Mandal N, Surpeta B, Brezovsky J, 2024: Reinforcing Tunnel Network Exploration in Proteins using Gaussian Accelerated Molecular Dynamics. Journal of Chemical Information and Modeling, DOI: 10.1021/acs.jcim.4c00966. full text dataset dataset-trajectories

Figure 1

Tunnels are structural conduits in biomolecules responsible for transporting chemical compounds and solvent molecules from the active site. They have been shown to be present in a wide variety of enzymes across all functional and structural classes. However, the study of such pathways is experimentally challenging, because they are typically transient. Computational methods, such as molecular dynamics (MD) simulations, have been successfully proposed to explore tunnels. Conventional MD (cMD) provides structural details to characterize tunnels but suffers from sampling limitations to capture rare tunnel openings on longer time scales. Therefore, in this study, we explored the potential of Gaussian accelerated MD (GaMD) simulations to improve the exploration of complex tunnel networks in enzymes. We used the haloalkane dehalogenase LinB and its two variants with engineered transport pathways, which are not only well-known for their application potential but have also been extensively studied experimentally and computationally regarding their tunnel networks and their importance in multistep catalytic reactions. Our study demonstrates that GaMD efficiently improves tunnel sampling and allows the identification of all known tunnels for LinB and its two mutants. Furthermore, the improved sampling provided insight into a previously unknown transient side tunnel (ST). The extensive conformational landscape explored by GaMD simulations allowed us to investigate in detail the mechanism of ST opening. We determined variant-specific dynamic properties of ST opening, which were previously inaccessible due to limited sampling of cMD. Our comprehensive analysis supports multiple indicators of the functional relevance of the ST, emphasizing its potential significance beyond structural considerations. In conclusion, our research proves that the GaMD method can overcome the sampling limitations of cMD for the effective study of tunnels in enzymes, providing further means for identifying rare tunnels in enzymes with the potential for drug development, precision medicine, and rational protein engineering.

New publication in Journal of Chemical Theory and Computation

Sarkar DK, Surpeta B, Brezovsky J, 2024: Incorporating prior knowledge in the seeds of adaptive sampling molecular dynamics simulations of ligand transport in enzymes with buried active sites. Journal of Chemical Theory and Computation, DOI: 10.1021/acs.jctc.4c00452. full text dataset

Because most proteins have buried active sites, protein tunnels or channels play a crucial role in the transport of small molecules into buried cavities for enzymatic catalysis. Tunnels can critically modulate the biological process of protein–ligand recognition. Various molecular dynamics methods have been developed for exploring and exploiting the protein–ligand conformational space to extract high-resolution details of the binding processes, a recent example being energetically unbiased high-throughput adaptive sampling simulations.
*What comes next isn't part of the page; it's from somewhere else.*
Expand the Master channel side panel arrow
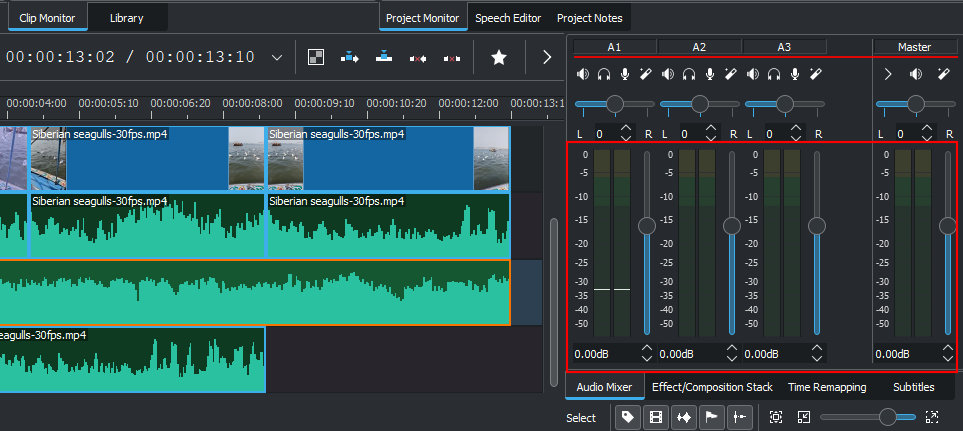 coord(887,74)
The current study systematically contrasted the role of integrating prior knowledge while generating useful initial protein–ligand configurations, called seeds, for these simulations. Using a nontrivial system of a haloalkane dehalogenase mutant with multiple transport tunnels leading to a deeply buried active site, simulations were employed to derive kinetic models describing the process of association and dissociation of the substrate molecule. The most knowledge-based seed generation enabled high-throughput simulations that could more consistently capture the entire transport process, explore the complex network of transport tunnels, and predict equilibrium dissociation constants, koff/kon, on the same order of magnitude as experimental measurements. Overall, the infusion of more knowledge into the initial seeds of adaptive sampling simulations could render analyses of transport mechanisms in enzymes more consistent even for very complex biomolecular systems, thereby promoting drug development efforts and the rational design of enzymes with buried active sites.